● **Passage to read**:
With technology advancement, CIP has become more effective in preventing crime. This means that criminals have also diversified their methods to ensure illegal money is not traceable back to them. This has led AML regulatory bodies to come up with ways to control this menace. CIP is a vital aspect of an effective KYC program. Before developing CIP, financial institutions should understand the Bank Secrecy Act.

A good CIP has the following elements:

  1. Clear Written Protocols

The BSA requires every financial institution to have a well-written, detailed, and unambiguous CIP. It should outline the procedures and practices comprehensively. All parties involved in a CIP should be aware of the necessity of conducting it. Moreover, the conditions that potential customers should fulfill before admission into the business should be clear. Financial institutions, on the other side, should know the red flags to be on the lookout for. This is to prevent starting a business relationship with a criminal.

A customer’s risk profile may also change over time. It is thus important that the CIP is clear on the steps that the institution should take in the event of a risk. The program should also be clear on how to verify information that may arise on the course of the relationship. Such information includes the source of funds, the recipient, and the purpose of the transaction. A good customer identification program is specific on how to create a risk profile. This makes it easy to determine the level of risk a potential relationship is likely to pose to the institution.

(Extracted data entries)
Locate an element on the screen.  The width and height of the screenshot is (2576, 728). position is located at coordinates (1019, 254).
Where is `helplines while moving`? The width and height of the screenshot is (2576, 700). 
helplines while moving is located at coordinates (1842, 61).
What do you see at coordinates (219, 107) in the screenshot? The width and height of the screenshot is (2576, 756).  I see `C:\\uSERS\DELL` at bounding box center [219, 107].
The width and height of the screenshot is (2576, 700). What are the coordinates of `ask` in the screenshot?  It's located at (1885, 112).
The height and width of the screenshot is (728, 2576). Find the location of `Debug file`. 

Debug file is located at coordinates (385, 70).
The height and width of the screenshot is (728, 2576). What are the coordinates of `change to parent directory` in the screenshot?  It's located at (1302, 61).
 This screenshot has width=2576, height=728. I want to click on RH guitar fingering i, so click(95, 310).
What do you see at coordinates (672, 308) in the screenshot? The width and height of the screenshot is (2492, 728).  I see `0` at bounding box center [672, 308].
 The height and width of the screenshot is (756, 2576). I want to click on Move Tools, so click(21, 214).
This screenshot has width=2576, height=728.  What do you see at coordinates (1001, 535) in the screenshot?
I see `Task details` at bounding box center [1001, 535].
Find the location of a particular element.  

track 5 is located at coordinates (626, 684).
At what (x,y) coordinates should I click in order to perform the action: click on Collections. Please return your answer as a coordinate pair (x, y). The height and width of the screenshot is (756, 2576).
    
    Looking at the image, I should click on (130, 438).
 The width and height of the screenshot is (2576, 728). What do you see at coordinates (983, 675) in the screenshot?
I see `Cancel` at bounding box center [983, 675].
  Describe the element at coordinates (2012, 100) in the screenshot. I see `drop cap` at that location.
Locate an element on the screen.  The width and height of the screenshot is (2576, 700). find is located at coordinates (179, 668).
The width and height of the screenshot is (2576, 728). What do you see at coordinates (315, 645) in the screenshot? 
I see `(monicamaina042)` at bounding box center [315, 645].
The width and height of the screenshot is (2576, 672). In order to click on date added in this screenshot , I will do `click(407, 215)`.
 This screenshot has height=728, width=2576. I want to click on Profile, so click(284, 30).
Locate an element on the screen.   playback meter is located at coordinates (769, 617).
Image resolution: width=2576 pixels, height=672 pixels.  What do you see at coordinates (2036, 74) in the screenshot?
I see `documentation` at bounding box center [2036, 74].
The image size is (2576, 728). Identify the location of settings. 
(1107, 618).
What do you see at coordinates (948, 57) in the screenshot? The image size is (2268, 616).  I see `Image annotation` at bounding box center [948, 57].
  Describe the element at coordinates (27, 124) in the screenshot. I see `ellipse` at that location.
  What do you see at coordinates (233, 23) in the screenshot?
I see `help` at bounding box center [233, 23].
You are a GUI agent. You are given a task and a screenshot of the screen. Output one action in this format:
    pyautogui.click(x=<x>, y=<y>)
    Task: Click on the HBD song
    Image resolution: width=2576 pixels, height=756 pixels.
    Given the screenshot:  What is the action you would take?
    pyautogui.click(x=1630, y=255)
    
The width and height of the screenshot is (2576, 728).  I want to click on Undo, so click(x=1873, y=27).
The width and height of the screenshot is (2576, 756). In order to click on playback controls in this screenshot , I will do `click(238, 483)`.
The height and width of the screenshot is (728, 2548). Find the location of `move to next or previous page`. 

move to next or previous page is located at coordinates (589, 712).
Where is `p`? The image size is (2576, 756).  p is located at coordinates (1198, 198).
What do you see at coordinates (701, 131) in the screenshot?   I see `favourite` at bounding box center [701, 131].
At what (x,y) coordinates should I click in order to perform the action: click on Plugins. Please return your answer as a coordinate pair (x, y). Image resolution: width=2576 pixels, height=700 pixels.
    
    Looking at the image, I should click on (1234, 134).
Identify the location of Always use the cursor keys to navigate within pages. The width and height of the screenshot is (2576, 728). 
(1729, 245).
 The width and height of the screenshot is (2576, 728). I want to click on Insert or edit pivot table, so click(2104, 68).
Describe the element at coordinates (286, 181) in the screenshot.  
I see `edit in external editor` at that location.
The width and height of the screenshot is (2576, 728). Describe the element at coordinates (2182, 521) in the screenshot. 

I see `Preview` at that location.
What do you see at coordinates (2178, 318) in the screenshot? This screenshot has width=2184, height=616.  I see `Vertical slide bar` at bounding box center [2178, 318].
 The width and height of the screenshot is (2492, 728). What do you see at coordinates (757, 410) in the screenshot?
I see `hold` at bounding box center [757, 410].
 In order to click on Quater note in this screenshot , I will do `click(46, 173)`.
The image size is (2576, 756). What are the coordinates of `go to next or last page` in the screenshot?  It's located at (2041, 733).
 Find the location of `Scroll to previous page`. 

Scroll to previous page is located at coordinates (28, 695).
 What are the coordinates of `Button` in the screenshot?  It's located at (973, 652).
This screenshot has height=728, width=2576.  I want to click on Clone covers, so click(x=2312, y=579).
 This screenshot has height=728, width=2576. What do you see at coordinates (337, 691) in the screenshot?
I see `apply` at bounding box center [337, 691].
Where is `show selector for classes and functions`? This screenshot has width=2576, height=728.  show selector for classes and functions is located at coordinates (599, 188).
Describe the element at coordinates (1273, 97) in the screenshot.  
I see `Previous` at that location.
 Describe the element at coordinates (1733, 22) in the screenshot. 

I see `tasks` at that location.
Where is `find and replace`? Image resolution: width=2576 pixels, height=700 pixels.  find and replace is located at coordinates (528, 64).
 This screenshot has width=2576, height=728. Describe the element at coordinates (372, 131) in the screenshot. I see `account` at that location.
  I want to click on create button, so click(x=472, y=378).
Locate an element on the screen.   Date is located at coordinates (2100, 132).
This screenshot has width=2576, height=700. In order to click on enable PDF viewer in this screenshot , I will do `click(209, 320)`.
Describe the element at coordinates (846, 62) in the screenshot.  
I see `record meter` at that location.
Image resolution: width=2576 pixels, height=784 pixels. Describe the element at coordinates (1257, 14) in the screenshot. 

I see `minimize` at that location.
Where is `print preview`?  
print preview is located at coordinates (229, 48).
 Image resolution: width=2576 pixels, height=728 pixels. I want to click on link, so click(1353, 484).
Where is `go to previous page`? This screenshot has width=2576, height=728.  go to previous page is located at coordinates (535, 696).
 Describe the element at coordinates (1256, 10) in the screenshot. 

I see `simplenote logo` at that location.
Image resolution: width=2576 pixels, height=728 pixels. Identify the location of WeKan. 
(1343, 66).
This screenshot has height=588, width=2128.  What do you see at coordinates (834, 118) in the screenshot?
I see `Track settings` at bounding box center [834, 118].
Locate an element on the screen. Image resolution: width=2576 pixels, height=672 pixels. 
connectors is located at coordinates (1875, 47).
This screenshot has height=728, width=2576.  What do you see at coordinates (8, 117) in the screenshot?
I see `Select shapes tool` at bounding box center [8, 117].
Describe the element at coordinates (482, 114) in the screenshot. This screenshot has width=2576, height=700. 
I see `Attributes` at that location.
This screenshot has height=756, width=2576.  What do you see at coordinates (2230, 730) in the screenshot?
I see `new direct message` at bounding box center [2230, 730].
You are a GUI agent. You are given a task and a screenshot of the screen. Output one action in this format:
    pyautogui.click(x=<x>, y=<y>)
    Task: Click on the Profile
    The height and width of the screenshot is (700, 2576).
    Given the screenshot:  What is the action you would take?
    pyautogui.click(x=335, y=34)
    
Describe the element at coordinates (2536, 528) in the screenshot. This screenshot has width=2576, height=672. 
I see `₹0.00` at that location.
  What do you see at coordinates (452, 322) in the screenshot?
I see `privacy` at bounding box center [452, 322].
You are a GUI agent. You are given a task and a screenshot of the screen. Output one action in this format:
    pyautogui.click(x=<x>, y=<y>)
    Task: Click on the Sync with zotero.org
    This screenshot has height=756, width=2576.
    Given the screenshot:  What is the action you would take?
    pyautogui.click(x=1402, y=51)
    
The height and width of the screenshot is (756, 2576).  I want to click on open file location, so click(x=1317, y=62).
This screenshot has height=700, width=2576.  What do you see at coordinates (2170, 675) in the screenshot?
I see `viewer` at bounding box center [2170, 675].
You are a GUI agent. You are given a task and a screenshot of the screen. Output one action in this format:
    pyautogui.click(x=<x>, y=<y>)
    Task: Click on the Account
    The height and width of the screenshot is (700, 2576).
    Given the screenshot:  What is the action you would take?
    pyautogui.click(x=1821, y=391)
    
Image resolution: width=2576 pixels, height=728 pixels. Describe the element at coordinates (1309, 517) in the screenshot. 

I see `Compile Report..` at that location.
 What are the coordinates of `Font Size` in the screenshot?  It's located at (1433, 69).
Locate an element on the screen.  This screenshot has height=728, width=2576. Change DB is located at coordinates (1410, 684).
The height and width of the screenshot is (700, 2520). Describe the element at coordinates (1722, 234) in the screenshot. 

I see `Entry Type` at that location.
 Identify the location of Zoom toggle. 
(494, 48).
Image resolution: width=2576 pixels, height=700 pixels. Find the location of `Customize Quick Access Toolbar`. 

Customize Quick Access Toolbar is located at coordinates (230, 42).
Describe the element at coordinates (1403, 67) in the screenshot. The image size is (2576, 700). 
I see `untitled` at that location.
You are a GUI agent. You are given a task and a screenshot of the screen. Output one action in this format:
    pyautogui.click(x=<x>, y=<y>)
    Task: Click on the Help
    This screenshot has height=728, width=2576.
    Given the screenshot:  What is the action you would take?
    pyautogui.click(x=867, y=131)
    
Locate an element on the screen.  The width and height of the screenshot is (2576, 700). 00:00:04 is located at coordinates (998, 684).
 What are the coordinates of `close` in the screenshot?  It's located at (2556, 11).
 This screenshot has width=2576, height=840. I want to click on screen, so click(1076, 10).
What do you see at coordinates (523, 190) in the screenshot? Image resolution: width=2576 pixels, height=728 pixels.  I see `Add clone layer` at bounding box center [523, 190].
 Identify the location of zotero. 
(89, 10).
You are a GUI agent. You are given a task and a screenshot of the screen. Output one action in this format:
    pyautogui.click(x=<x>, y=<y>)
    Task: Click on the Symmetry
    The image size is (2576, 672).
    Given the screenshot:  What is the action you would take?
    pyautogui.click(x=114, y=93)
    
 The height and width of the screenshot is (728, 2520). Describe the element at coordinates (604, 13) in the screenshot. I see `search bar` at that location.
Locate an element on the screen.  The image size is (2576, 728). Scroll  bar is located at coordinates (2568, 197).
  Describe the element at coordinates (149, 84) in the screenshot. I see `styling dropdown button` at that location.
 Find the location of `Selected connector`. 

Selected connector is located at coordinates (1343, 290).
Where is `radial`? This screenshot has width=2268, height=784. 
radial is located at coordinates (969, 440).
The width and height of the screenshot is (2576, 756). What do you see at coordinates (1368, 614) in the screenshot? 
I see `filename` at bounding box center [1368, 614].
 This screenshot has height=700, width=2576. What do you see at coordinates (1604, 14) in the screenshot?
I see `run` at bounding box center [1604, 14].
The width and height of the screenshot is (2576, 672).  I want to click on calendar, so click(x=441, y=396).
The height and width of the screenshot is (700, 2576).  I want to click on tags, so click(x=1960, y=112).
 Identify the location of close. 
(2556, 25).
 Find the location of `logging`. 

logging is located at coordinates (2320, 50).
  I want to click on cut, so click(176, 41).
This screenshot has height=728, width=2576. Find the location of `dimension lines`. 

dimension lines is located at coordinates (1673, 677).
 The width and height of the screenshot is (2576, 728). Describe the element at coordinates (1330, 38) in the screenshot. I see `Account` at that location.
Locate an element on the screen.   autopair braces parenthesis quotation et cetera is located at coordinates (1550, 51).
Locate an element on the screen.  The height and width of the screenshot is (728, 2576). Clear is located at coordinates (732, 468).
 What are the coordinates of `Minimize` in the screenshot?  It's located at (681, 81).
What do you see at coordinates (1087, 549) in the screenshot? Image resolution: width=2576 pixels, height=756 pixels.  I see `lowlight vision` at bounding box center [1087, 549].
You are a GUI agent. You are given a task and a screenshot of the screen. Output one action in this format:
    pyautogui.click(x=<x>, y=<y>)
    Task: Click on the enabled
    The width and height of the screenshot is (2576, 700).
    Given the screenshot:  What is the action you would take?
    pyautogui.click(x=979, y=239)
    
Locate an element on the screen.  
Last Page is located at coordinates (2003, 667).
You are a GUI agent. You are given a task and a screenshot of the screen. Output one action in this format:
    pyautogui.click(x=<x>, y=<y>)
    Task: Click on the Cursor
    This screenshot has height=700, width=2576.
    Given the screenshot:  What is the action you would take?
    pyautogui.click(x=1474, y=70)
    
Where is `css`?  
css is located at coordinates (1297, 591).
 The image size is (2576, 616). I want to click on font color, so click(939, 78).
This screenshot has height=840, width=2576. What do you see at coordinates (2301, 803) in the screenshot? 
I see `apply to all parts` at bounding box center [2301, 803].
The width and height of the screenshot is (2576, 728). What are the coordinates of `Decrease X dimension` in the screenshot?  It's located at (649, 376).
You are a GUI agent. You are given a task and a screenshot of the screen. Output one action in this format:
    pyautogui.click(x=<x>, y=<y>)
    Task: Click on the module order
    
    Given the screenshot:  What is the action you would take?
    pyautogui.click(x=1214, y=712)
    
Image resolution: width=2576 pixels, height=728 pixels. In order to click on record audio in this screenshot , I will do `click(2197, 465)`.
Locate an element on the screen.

● **To be done**:
a – Answer these questions using the passage on customer identification programs:
(i) What should financial institutions understand before developing a CIP?
(ii) What does the BSA require every financial institution to have?
(iii) What three kinds of information does the passage list as possibly arising during the course of the relationship?
b – Extend the passage on customer identification programs, picking up after its last sentence.

● **Task-by-task answers**:
a –
(i) The Bank Secrecy Act.
(ii) A well-written, detailed, and unambiguous CIP.
(iii) The source of funds, the recipient, and the purpose of the transaction.

b –
Every institution should have secure software for storing customer information. This is to prevent identity and information theft by third parties. In 2019, there were about 3.2 million cases of identity theft in the United States. Proper CIP should also be easy to retrieve customer information. This calls for financial institutions to adopt modern storage trends for bulky information. Cloud storage, for instance, has led to an increase in the security of information in firms.

2. Effective Verification System

Money launderers’ methods keep evolving by the day. This has called for robust verification systems, both in-person and remote. Remote verification systems demand application of biometrics such as facial recognition. Institutions ought to look to adopt software that makes this process easy. A verification system should be difficult to manipulate. This discourages identity theft and prevents unauthorized third party access.

Additionally, KYC requires that institutions get all the relevant information from potential customers. The firm’s personnel should have the right training on how to review various sources of information. They should then come up with a risk profile based on this information.
Sources of customer information that institutions may review include:

  • Public records: These include immigration information, real estate records, and criminal history. It is important to know past and current legal issues if any.
  • Asset tracking: It involves verifying real property and business ownership. This helps in determining whether they are the real owners of the entities they claim to own.
  • Sanctioned databases: The Office for Foreign Assets Control regulates this. OFAC lists all businesses involved in fraudulent activities on their website. As a result, it is easy for financial institutions to know that a customer is a criminal.
  • On-site inspections: They enable the firms to verify information first hand. Should the firm suspect that the details provided are inaccurate, it prompts an on-site inspection.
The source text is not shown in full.